Conway County is within the Arkansas River Valley region, a fertile, low-lying valley along the Arkansas River between the Ozark Mountains to the north and the Ouachita Mountains to the south.

According to the U.S. Census Bureau, the county has a total area of 567 sqmi, of which 552 sqmi is land and 14 sqmi (2.5%) is water. It is the fifth-smallest county in Arkansas by area.

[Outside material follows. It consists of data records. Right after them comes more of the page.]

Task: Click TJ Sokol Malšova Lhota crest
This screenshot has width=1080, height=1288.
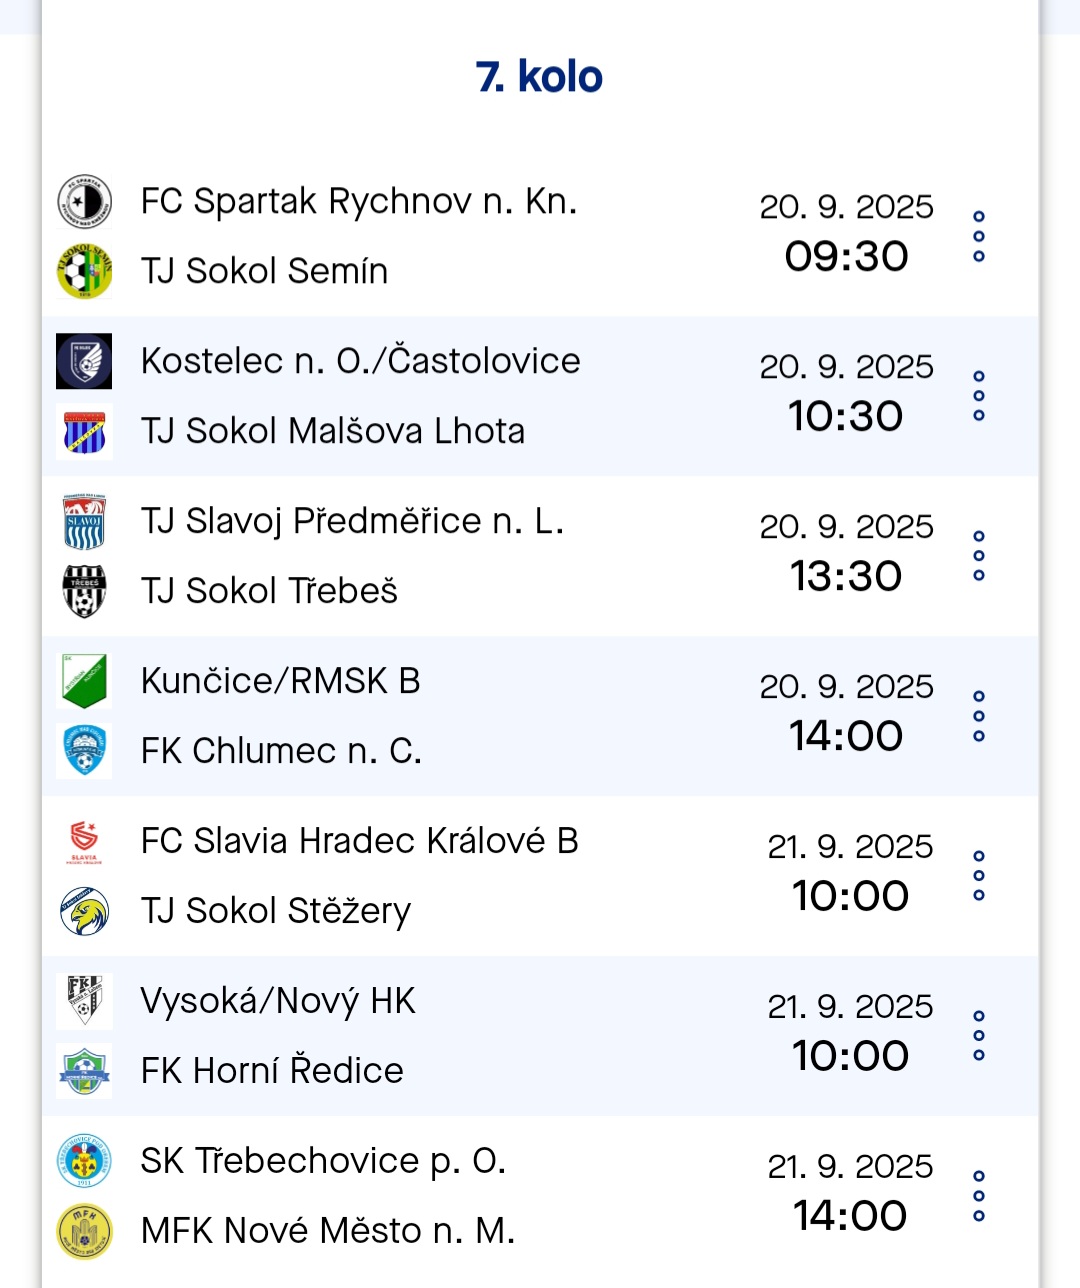Action: pos(84,431)
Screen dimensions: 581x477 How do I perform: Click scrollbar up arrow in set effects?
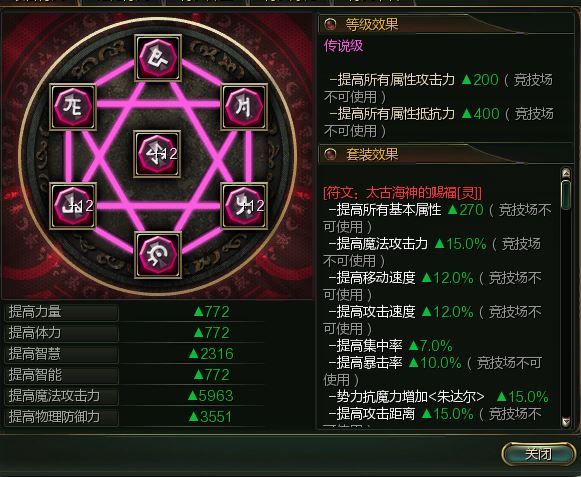(x=566, y=173)
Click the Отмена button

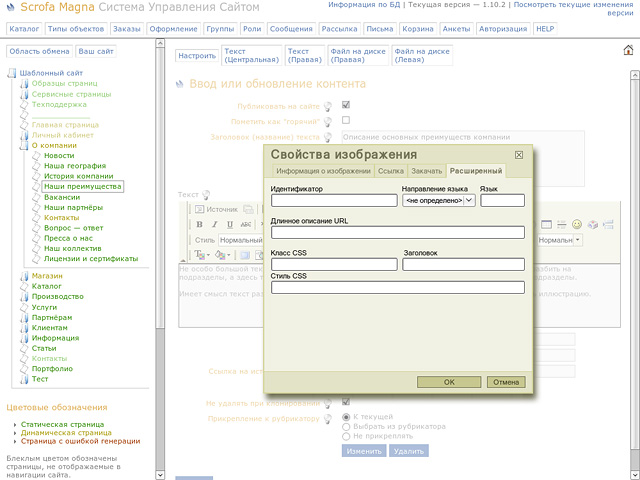506,382
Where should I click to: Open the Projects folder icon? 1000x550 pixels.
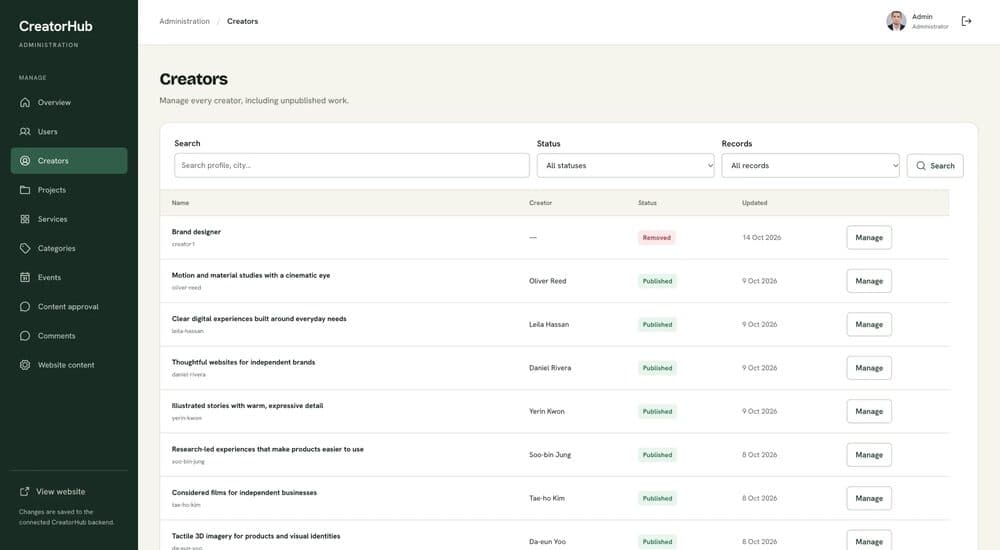click(25, 190)
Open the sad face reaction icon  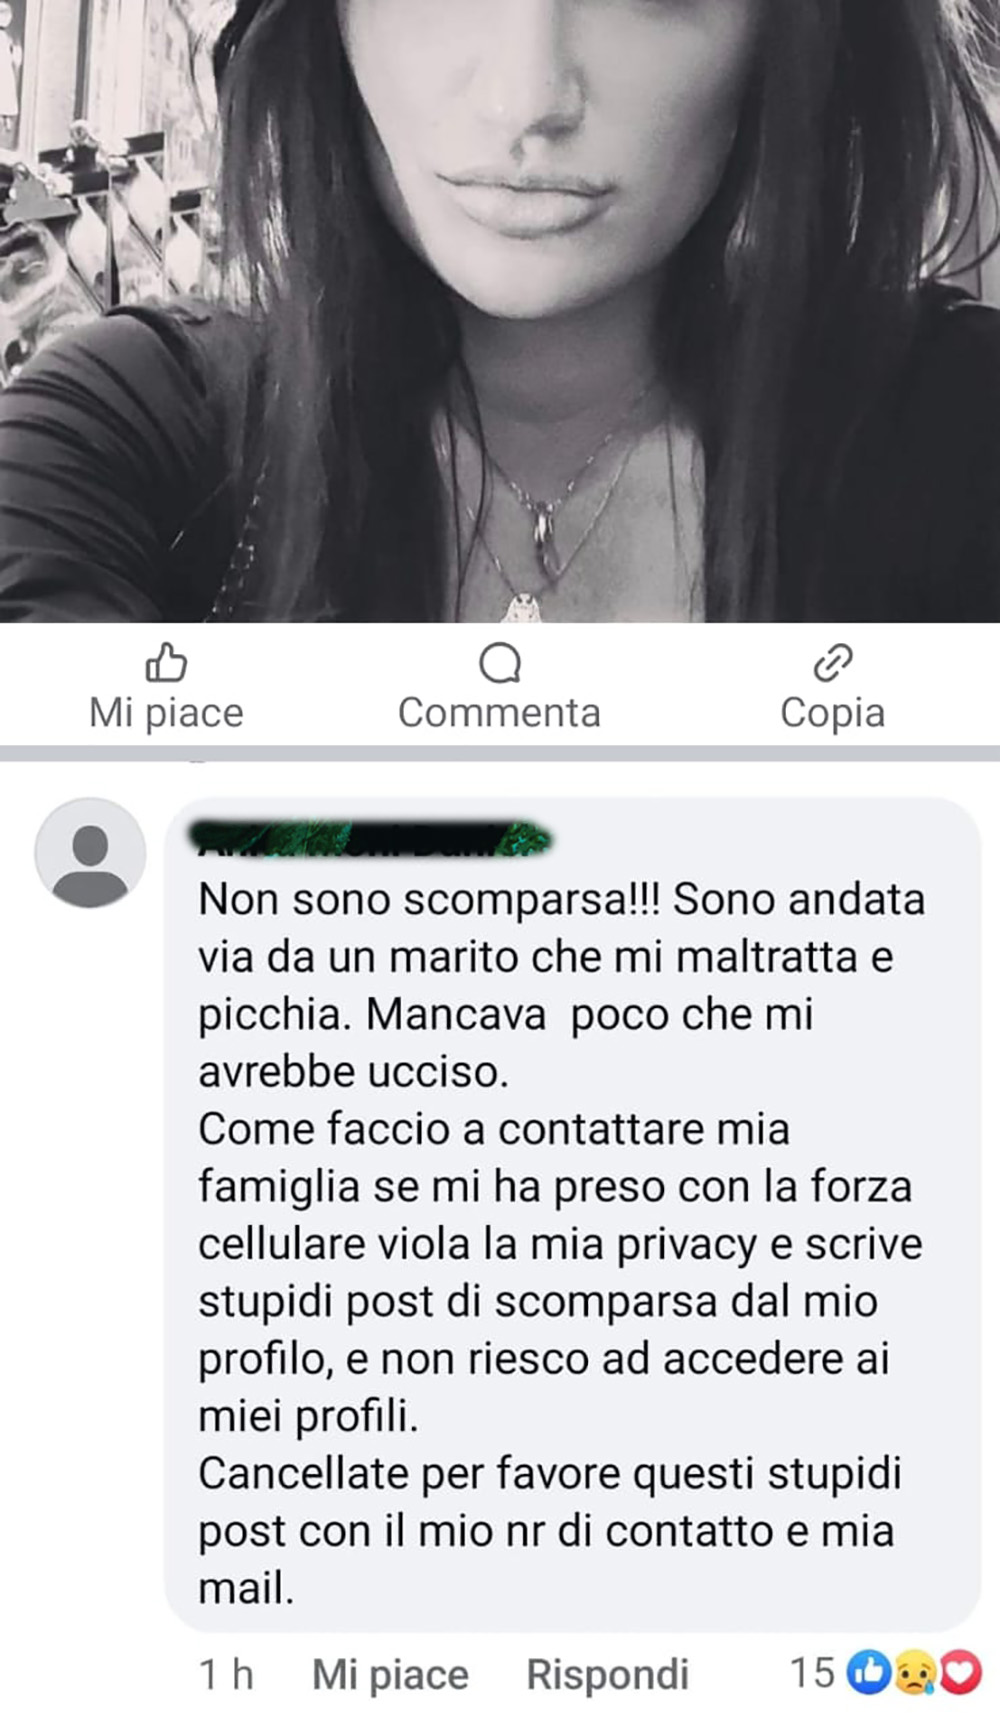coord(915,1672)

The county is located approximately 52 mi northwest of Little Rock, 109 mi east of Fort Smith, and 180 mi west of Memphis, Tennessee. Conway County is surrounded by two Central Arkansas counties: Faulkner County to the east and Perry County to the south, and three River Valley/mountain counties: Van Buren County to the north, Yell County to the southwest, and Pope County to the west.

===Protected areas===
The northern 16 sqkm of Conway County is protected within the Ozark National Forest, a small part of a large protected forest spanning parts of 16 Arkansas counties. Petit Jean State Park, is Arkansas's oldest state park, rises from the River Valley in southern Conway County along the top of Petit Jean Mountain.

Conway County is home to five Wildlife Management Areas (WMAs) under Arkansas Game and Fish Commission jurisdiction. Ed Gordon Point Remove WMA is a wetland near the confluence of the East Fork and West Fork of Point Remove Creek in western Conway County. The area is known for duck, deer, and dove hunting. Lake Overcup WMA is a noted crappie fishing lake created by AGFC in 1963. Cypress Creek WMA is located around the shore of Brewer Lake, a fishing lake built in 1983 to construct a water supply for Conway, as well as containing parts of the Cherokee WMA and a small part of Piney Creeks WMA. The county is also home to the Cove Creek Natural Area.

==Demographics==

Historical population
| Census | Pop. | Note | %± |
| 1830 | 982 |  | — |
| 1840 | 2,892 |  | 194.5% |
| 1850 | 3,583 |  | 23.9% |
| 1860 | 6,697 |  | 86.9% |
| 1870 | 8,112 |  | 21.1% |
| 1880 | 12,755 |  | 57.2% |
| 1890 | 19,459 |  | 52.6% |
| 1900 | 19,772 |  | 1.6% |
| 1910 | 22,729 |  | 15.0% |
| 1920 | 22,578 |  | −0.7% |
| 1930 | 21,949 |  | −2.8% |
| 1940 | 21,536 |  | −1.9% |
| 1950 | 18,137 |  | −15.8% |
| 1960 | 15,430 |  | −14.9% |
| 1970 | 16,805 |  | 8.9% |
| 1980 | 19,505 |  | 16.1% |
| 1990 | 19,151 |  | −1.8% |
| 2000 | 20,336 |  | 6.2% |
| 2010 | 21,273 |  | 4.6% |
| 2020 | 20,715 |  | −2.6% |
| 2025 (est.) | 21,393 | Increase | 3.3% |
U.S. Decennial Census 1790–1960 1900–1990 1990–2000 2010

===2020 Census===
As of the 2020 census, the county had a population of 20,715. The median age was 42.1 years. 22.8% of residents were under the age of 18 and 19.6% of residents were 65 years of age or older. For every 100 females there were 95.8 males, and for every 100 females age 18 and over there were 94.8 males age 18 and over.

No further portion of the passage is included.